▶ **AIM OF THE EXERCISE**
Write out everything from the line containing "Where should I" down to the end of the records, including that line and the requests, adding -77 to every coordinate in the answers. Leave the pictures out.

▶ **PROVIDED DATA**

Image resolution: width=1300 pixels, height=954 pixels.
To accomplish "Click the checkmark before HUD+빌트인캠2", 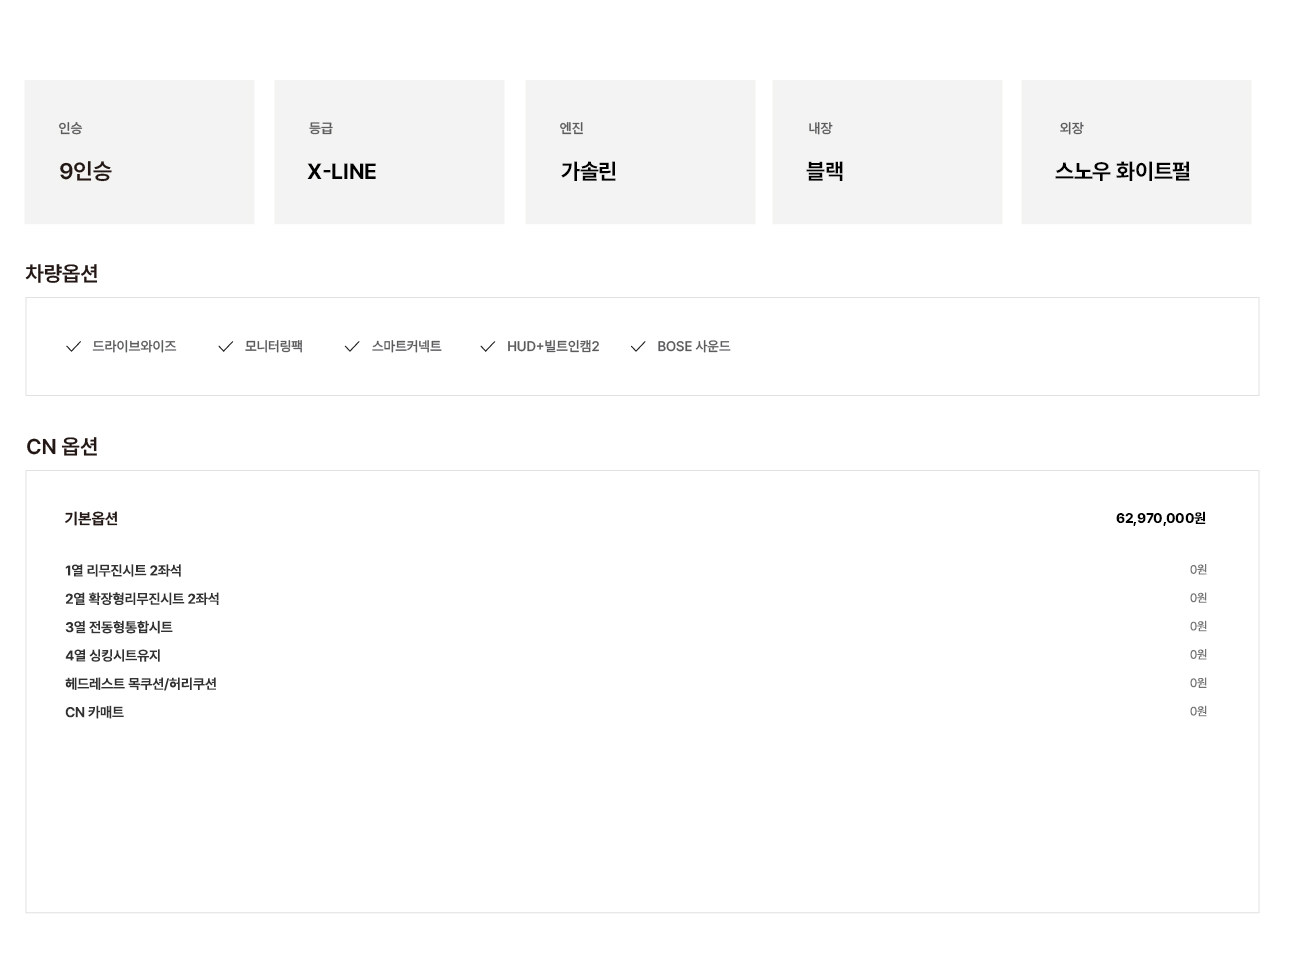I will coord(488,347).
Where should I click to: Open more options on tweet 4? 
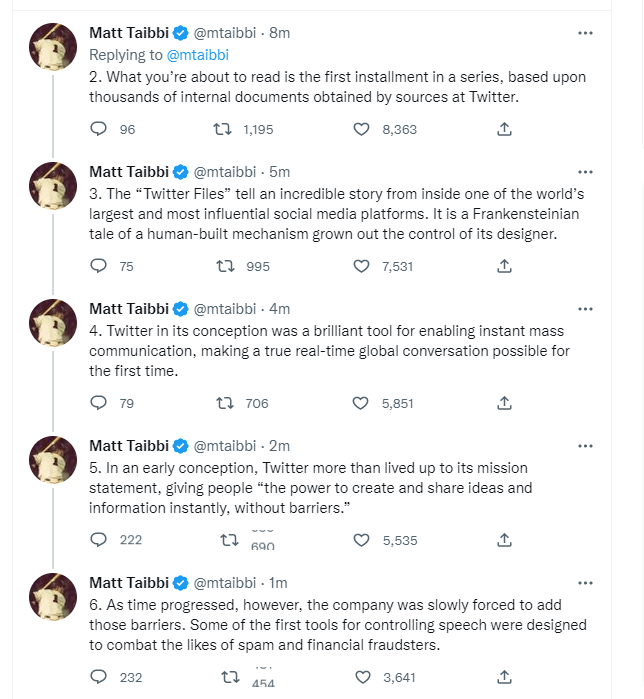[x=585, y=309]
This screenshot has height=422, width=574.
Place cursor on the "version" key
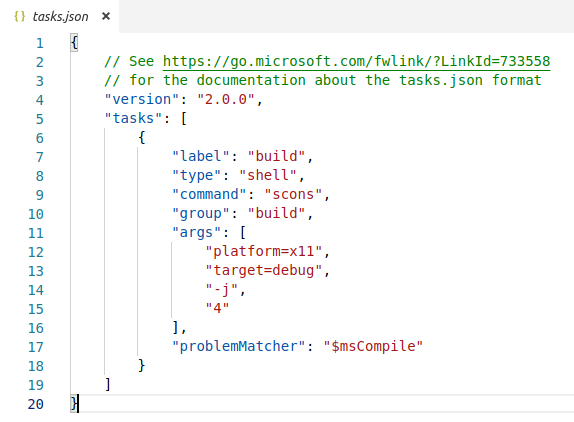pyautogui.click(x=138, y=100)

▶ **COMPLETED TASK**
Where should I click to: Open more options on tweet 4? 
[x=508, y=232]
This screenshot has height=422, width=574.
Place cursor on the "version" key
pyautogui.click(x=61, y=23)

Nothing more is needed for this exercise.